Even if it’s about coming out of a transfer embargo and staying out, eventual success is achievable a league below. In the right hands. Hopefully not the advisors who have put Sheffield Wednesday where they are today, albeit that players and managers must share responsibility.
So indications that Darren Moore enjoys the trust required to rebuild the squad are welcome.
Beyond that, best to leave the owner pause for reflection on his next moves in a difficult situation. The point has been made.
There’s a bigger picture than driving someone out of a club when only his financing is keeping it going.
Wednesday was once the club money couldn’t buy.
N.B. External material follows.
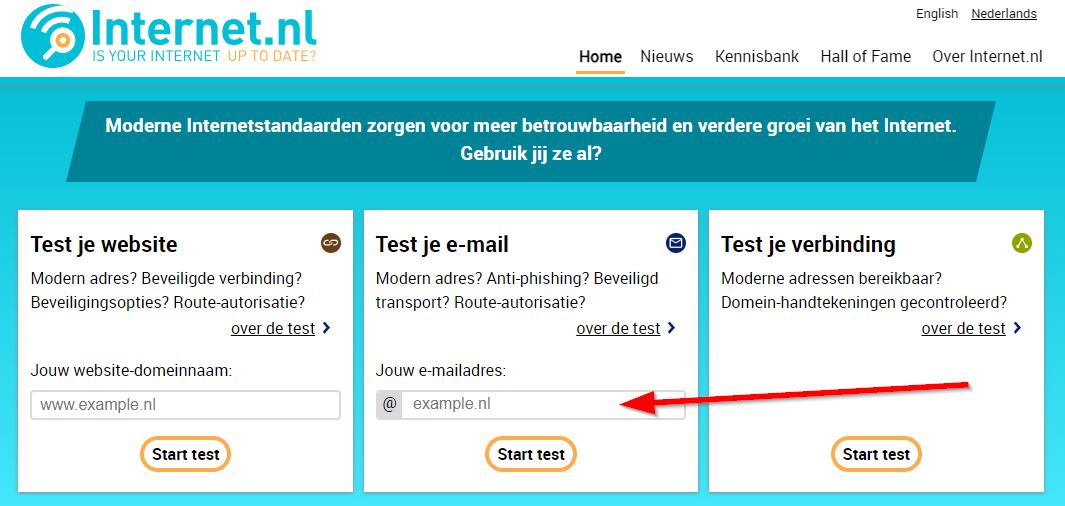This screenshot has height=506, width=1065.
Task: Open the Kennisbank menu item
Action: click(x=757, y=57)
Now, after two outright owners have broken the mould, the Owls are in danger of going full circle - for an entirely different reason.
That irony will not be lost on those who remember the Wednesday of several decades ago.
And the crisis the club’s constitution eventually caused is present again now in a totally contrasting guise.
Where once it was contentedly immune to a takeover, it is now at the whim - and the mercy - of one individual.
This was everything the old custodians, local businessmen who ran the company rather than invested in it, sought to avoid.
They were accused of operating a closed shop with a diverse and scattered shareholding making it near impossible for an outsider to gain a controlling interest.
Until that is, the status quo was fragmented when the club itself shattered as a result of overstretching to try to maintain the success of the early 1990s.
A segmented control split followed as Dave Allen - wading into the choppy waters left by Sir Dave Richards - became the first director ever to make a heavy personal investment in an attempt to steady the ship.
But bitter infighting for which all parties bore some responsibility saw the club run aground again, to be rescued by Milan Mandaric after a brief local intervention from supporter Lee Strafford.
Fans remain indebted to Mandaric and yet no-one ideally wanted to see the disenfranchisement that has led to the turmoil of today where one person owns everything, including the ground.
Takeovers are a lottery in terms of the intentions, knowledge, method and capability of the individual. Although the first of those can’t be doubted in this case, the others are open to question from the club‘s into crisis on and off the field.
Just as concerning are reports that Dejphon Chansiri wants more than £100m for an outfit he purchased for roughly a third of that price and which has surely been devalued by a drop in status.
So where from here? I suspect a reliance on Chansiri heeding the overwhelming consensus of his critics and making radical changes to the club structure, previously itemised on these pages.
On his track record, no-one is holding their breath. But then a suitable buyer emerging and being able to negotiate a deal looks even more unlikely.
All supporters can do is plead for one or the other. And hope not only that their points are heard but that, ideally in the future, clubs like this can again be run from a broader base of control.